4. Transmission Controls. Third-party service providers shall take reasonable measures to ensure that it is possible to check and establish to which entities the transfer of Service Data by means of data transmission facilities is envisaged so Service Data cannot be read, copied, modified or removed without authorization during electronic transmission or transport.
5. Input Controls. Third-party service providers shall take reasonable measures designed to ensure that it is possible to check and establish whether and by whom Service Data has been entered into data processing systems, modified or removed; and, any of transfer of Service Data to a third-party service provider is made via a secure transmission.

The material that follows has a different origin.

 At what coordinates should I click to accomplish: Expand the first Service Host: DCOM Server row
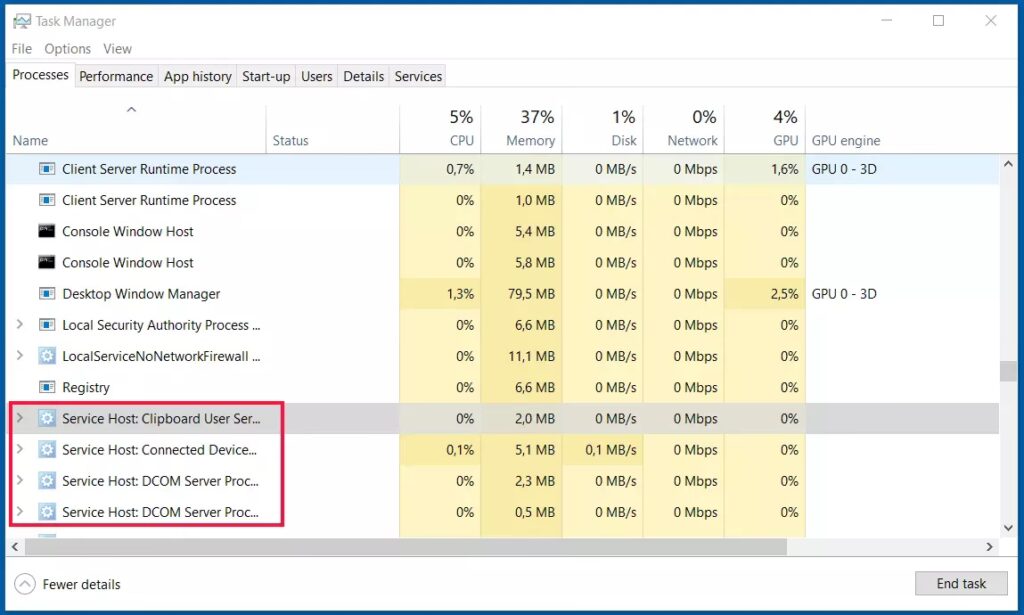tap(20, 481)
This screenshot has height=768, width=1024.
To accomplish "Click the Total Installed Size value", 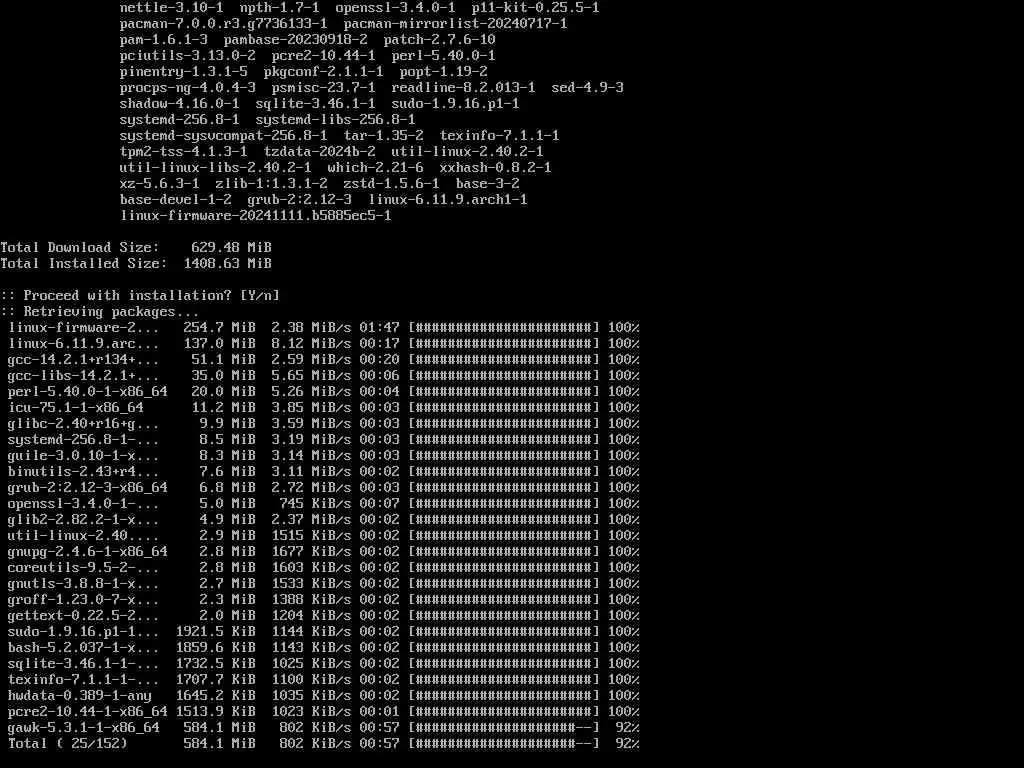I will click(227, 263).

6. Data Protection. Third-party service providers shall take reasonable measures designed to ensure that Service Data is secured to protect against accidental destruction or loss.
7. Logical Separation. Third-party service providers shall logically segregate Service Data from the data of other parties on its systems to ensure that Service Data may be Processed separately.
SECTION 3: COUNTRY-SPECIFIC TERMS
Personal Data collected, stored, used and/or processed by the LiveWell Group, as described in the Agreement, is collected, stored, used and/or processed in compliance with the Australian Privacy Act 1988 (Commonwealth) and the Australian Privacy Principles. If You are dissatisfied with Our handling of a complaint or do not agree with the resolution proposed by Us, You may make a complaint to the Office of the Australian Information Commissioner (OAIC) by contacting the OAIC using the methods listed on their website. Alternatively, You may request that We pass on the details of Your complaint to the OAIC directly.
Personal Data collected, stored, used and/or processed by the LiveWell Group, as described in the Agreement, is collected, stored, used and/or processed in compliance with the Philippines “Data Privacy Act of 2012 [REPUBLIC ACT NO. 10173].
Personal Data collected, stored, used and/or processed by the LiveWell Group, as described in the Agreement, is collected, stored, used and/or processed in compliance with the LiveWell Group’s obligations under the Personal Data Protection Act 2012 of Singapore (“PDPA”).
Canada: Personal Data (as the term is defined in the Personal Information Protection and Electronic Documents Act of Canada (PIPEDA)) will be collected, stored, used and/or processed by the LiveWell Group in compliance with the LiveWell Group’s obligations under PIPEDA.
SECTION 4: CONSULTING SERVICES
If Subscriber has engaged LiveWell for the provision of customized professional services beyond the basic professional services that are included in the Consulting Packages that may be ordered by You on an Order Form or subsequently orders online, the services will be provided in a professional manner in accordance with industry standards. Otherwise, the services shall be provided “as is” and We disclaim all warranties allowable under the law with respect to the delivery or efficacy of such services. In addition, no ownership of Intellectual Property will transfer to You as a result of our Consulting Packages. In the event that We provide customized professional services that fall outside of the Consulting Packages, “Customized Consulting Services”) as indicated on an Order Form, or other written document such as a Statement of Work, the provision of such Consulting Services will be governed a separate agreement governing the terms of Our professional services.